И в заключение несколько слов о будущем. Когда Россия торжественно отмечала 300-летие Санкт-Петербурга, по моему приглашению на этот юбилей прибыло 20 лауреатов Нобелевской премии. Наши беседы во время встреч были посвящены самым разным проблемам. Но в центре внимания наших бесед оказалась книга Мартина Риса «Наш последний век», вышедшая в Лондоне и сразу же ставшая мировым бестселлером. Мартин Рис — профессор Королевского научного общества и Королевского колледжа в Кембриджском университете. Он удостоен звания Королевского астронома, почетный член Российской академии наук и многих других иностранных академий. Его награды включают Золотую медаль Королевского астрономического общества, Брюсовскую медаль Астрономического общества Тихого океана и многие другие призы и награды. Этот всемирно известный ученый убедительно доказал, что многие научные достижения используются во вред человечеству. В результате уже сегодня, по его мнению, возможность выживания человечества оценивается 50:50. Он пришел к выводу, что наша цивилизация может не пережить XXI век. Поэтому мы предложили включать в программу международных конференций любой области пункт об ответственности ученых за сохранение жизни на Земле.
В этой связи могу сослаться и на публикацию в вашей газете материала, посвященного 90-летию выдающегося российского ученого, академика Н. Н. Моисеева. По его расчетам, если сохранится статус-кво нынешней парадигмы развития, то уже в середине этого века могут быть ликвидированы условия для обитания рода человеческого на Земле. Еще два десятилетия назад его выводы казались нам слишком пессимистическими. Но, к сожалению, пессимизм быстро исчезает, а расчеты обретают все более реальные черты. Они убедительно представлены и в книге Мартина Риса.
В советское время мы были зашорены по ряду проблем, но представители Запада зашорены еще в большей мере. Многие из них даже представить себе не могут жизни без капитализма, породившего жестокую империалистическую экспансию, формы которой меняются и совершенствуются. Даже название ее изменили, облагородили и теперь она называется глобализацией! Россия всегда вносила свой весомый вклад в решение общечеловеческих проблем. Уверен, что она внесет достойный вклад и в разрешение проблем, с которых я начал свое выступление.
Благодарю за внимание!
— Вопрос можно? — попросил пожилой мужчина из зала.
— Пожалуйста! — сказал Васильев.
— Жорес Иванович! Прежде всего хочу от всей души поблагодарить вас за прекрасное выступление. Очень удачное сравнение с бокалом шампанского. Мой вопрос такой: вы сказали, что в США и России не почитают великих людей. В России явно. Очерняют свою, историю и вытаскивают из небытия темных личностей типа Власова, Деникина, особая хвала антисоветчикам. Но в США, по-моему, весьма почтительно относятся к историческим личностям...
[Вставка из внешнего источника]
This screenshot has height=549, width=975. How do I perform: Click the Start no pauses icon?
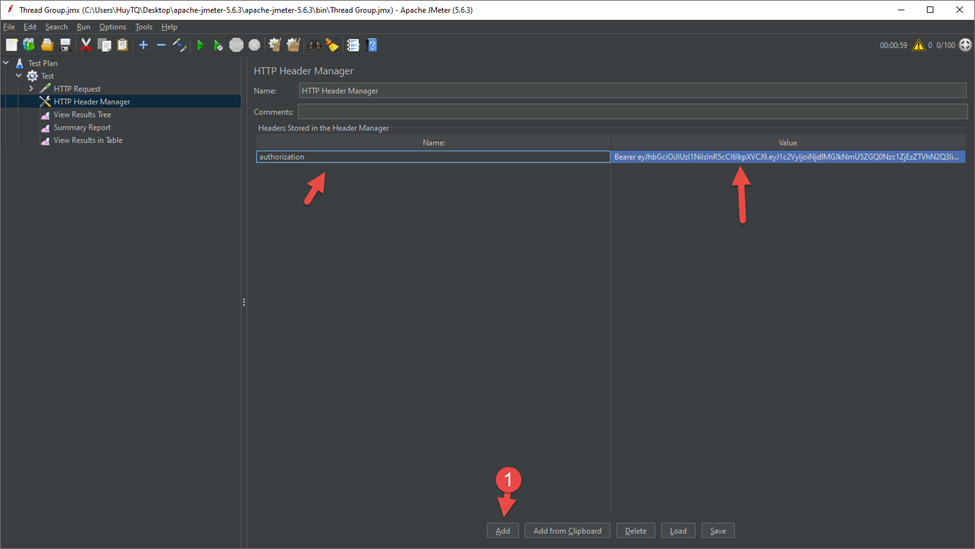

— Но в зависимости от их политических пристрастий, — начал отвечать Алферов. — Почитаются те, кто восхвалял капитализм. Но тех, кто осуждал империалистическую экспансию и капиталистическую эксплуатацию они предали забвению. Спросите у американца: «Кто такой Драйзер и Лондон?» И вам ответят: «Лондон — столица Англии, а Драйзер не знаю где».